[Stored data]
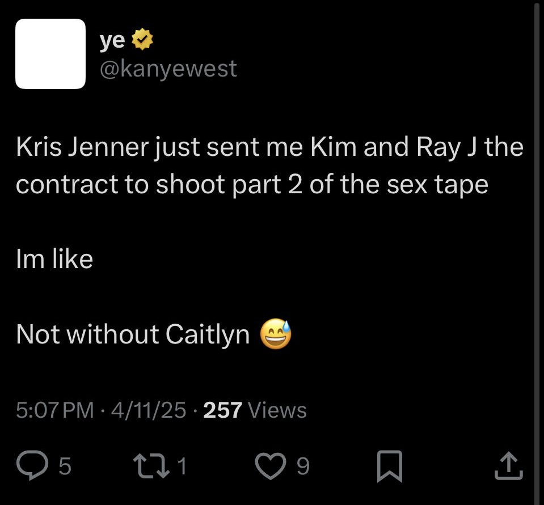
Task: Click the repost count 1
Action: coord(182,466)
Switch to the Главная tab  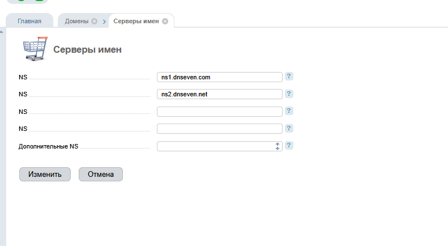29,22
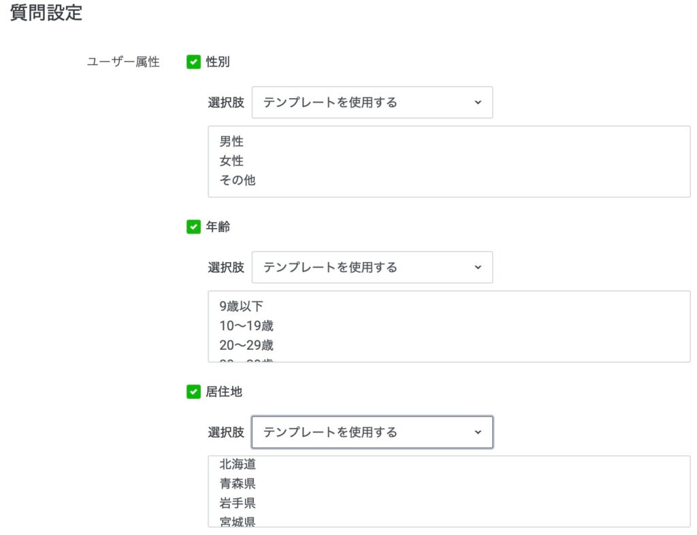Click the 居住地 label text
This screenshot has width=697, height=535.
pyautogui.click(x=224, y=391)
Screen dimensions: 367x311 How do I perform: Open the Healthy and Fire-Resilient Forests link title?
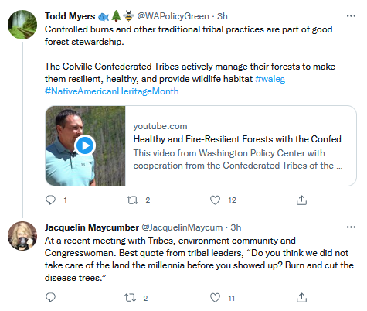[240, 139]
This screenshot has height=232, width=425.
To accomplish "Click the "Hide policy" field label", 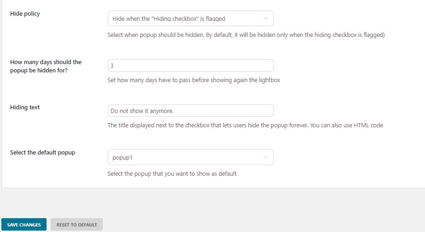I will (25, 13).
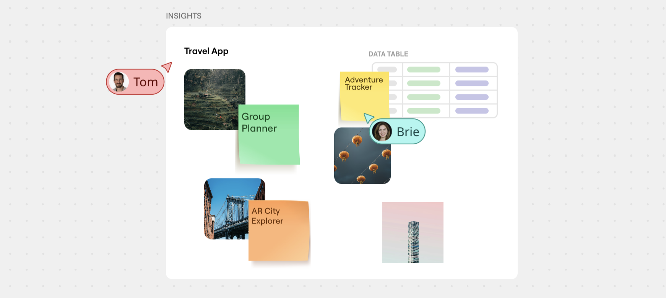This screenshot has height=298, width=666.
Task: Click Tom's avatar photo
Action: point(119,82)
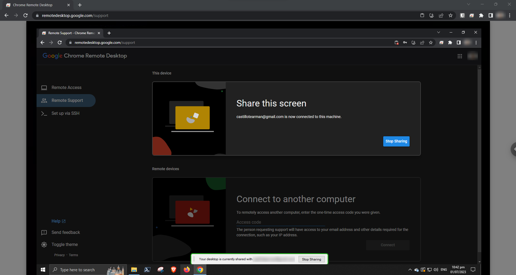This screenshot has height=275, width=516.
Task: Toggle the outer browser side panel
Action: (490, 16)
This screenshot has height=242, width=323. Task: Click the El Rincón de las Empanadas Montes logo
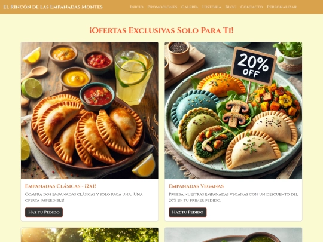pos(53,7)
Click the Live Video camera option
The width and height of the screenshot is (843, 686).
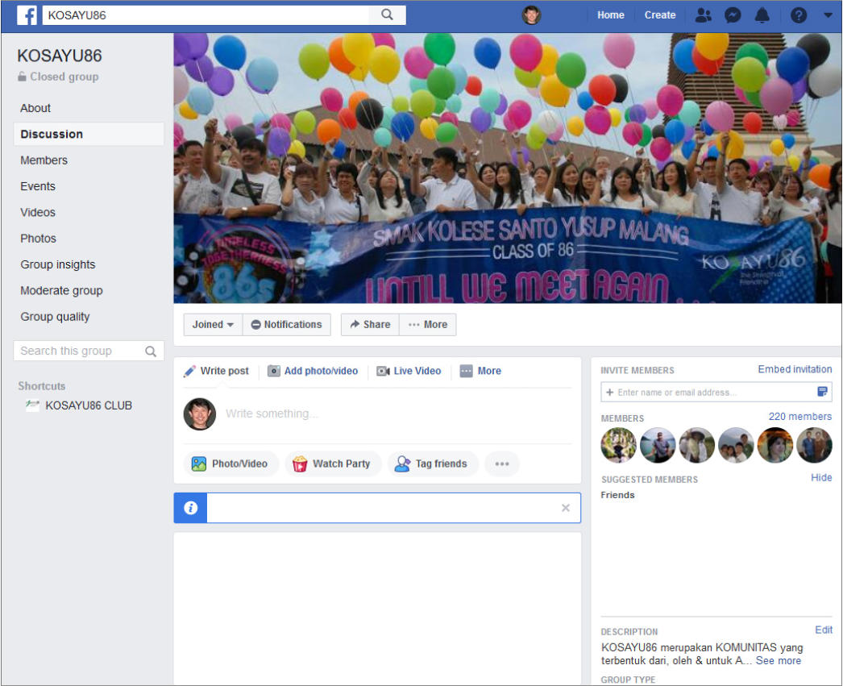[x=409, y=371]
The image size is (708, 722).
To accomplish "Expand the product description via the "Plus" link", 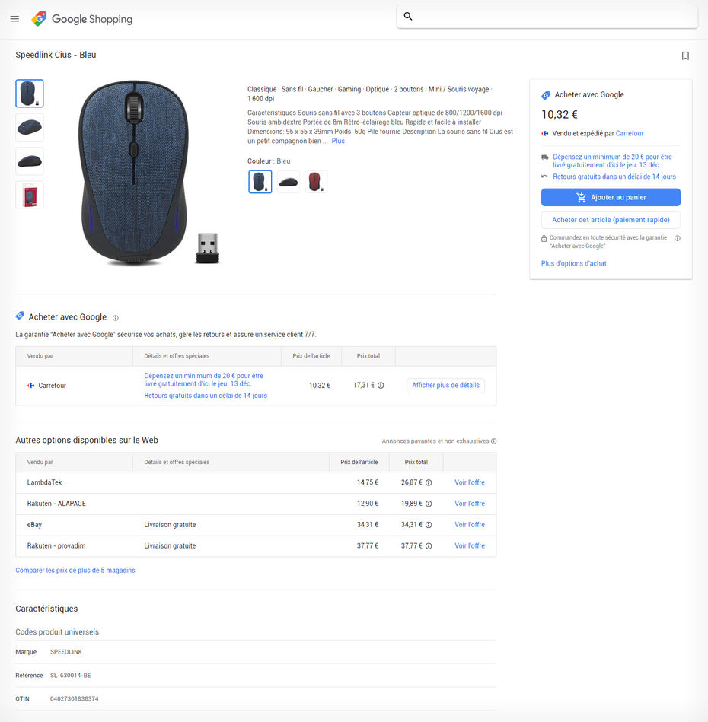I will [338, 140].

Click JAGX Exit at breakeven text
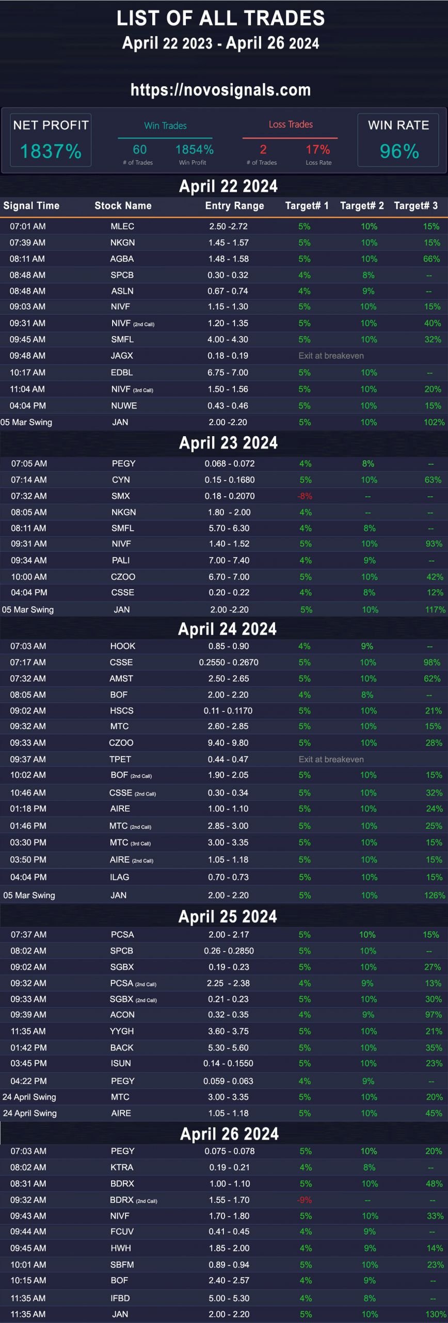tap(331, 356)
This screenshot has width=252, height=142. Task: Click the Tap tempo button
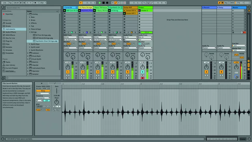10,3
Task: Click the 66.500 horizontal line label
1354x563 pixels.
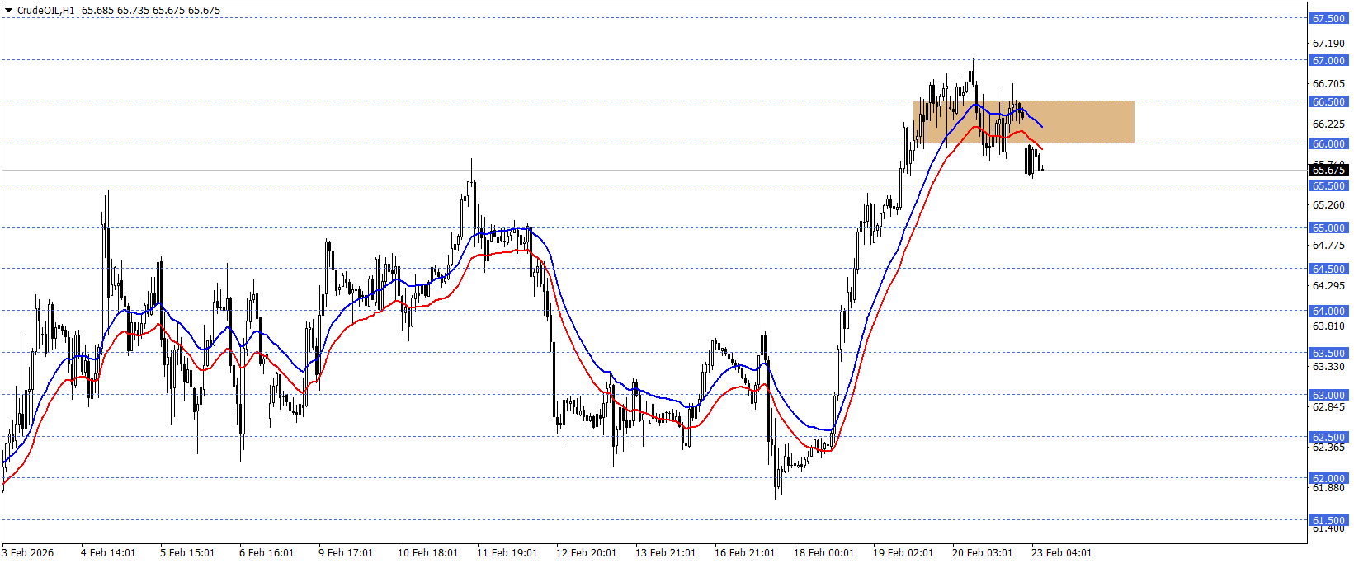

### Action item
Begin with the line that has "Task: Click the 66.500 horizontal line label" and continue to the last line of the entries, printing each line exactly and nothing else; include both ends and skip the pictures.

### The completed task
Task: Click the 66.500 horizontal line label
1354x563 pixels.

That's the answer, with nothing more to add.